In Kline, the plaintiff brought a personal injury action against a defendant medical device manufacturer for injuries sustained after implantation of an artificial joint that allegedly caused plaintiff’s injuries. After a verdict was entered in favor of the plaintiff, the defendant appealed the trial court’s denial of a motion for a retrial. There, the defendant argued that one basis for retrial was the trial court’s exclusion of expert testimony offered by the defendant for the purpose of undercutting the opinions provided by plaintiff’s expert to a reasonable medical probability. The appellate court differentiated expert testimony seeking to prove an actual alternative cause, rather than simply seeking to introduce causation opinions and other evidence to challenge the causation opinion of the plaintiff’s expert. In the latter situation, the court found that the same standard should not apply to both sides; the defendant need only show that the plaintiff’s evidence was insufficient to prove that the injuries were more likely than not caused by the defendant.
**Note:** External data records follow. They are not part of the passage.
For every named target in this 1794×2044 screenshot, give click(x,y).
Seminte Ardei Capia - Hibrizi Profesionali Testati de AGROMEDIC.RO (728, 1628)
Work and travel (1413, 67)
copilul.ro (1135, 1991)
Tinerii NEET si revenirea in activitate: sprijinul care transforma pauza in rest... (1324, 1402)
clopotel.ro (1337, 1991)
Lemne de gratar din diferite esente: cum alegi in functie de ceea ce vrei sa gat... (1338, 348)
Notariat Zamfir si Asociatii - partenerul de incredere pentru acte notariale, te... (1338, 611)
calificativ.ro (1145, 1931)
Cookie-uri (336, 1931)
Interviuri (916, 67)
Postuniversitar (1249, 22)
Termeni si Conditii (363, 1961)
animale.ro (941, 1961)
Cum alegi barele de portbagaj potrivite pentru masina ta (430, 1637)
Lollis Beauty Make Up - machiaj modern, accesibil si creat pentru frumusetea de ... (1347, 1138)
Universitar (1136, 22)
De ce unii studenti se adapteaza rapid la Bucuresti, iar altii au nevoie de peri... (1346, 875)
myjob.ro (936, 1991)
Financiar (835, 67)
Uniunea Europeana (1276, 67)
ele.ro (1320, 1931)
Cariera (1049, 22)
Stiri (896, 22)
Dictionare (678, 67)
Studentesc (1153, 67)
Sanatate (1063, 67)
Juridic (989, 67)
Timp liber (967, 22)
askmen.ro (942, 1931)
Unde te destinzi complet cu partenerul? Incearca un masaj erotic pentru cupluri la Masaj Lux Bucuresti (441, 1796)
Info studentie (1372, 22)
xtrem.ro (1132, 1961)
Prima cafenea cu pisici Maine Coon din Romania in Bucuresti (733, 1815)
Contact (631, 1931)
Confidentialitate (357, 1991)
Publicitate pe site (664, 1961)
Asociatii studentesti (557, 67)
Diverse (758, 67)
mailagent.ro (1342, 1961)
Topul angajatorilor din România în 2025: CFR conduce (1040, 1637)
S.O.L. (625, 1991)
Some attorneys, including sponsors of the Bill, believe the Kline decision upends the credibility of expert witness testimony and allows defense experts to follow more lax standards when testifying as to medical causation. SB 652 presumably clarifies Evidence Code §801 to ensure that all experts must testify to a reasonable degree of probability based on their field of expertise, and codifies the standard that has been consistently relied upon for decades to ensure only reliable testimony is presented to juries.
Moving forward, expert witnesses offering medical causation opinions, on both sides, must be prepared to testify that the opinion is based on a reasonable degree of probability. Alternatively, an expert may simply opine that a matter cannot meet the reasonable degree of probability threshold. In effect, the Bill raises the standard for defense experts testifying as to medical causation relating to alternative causes. A defense expert must now be willing to state that the alternative cause also exists to a reasonable medical probability.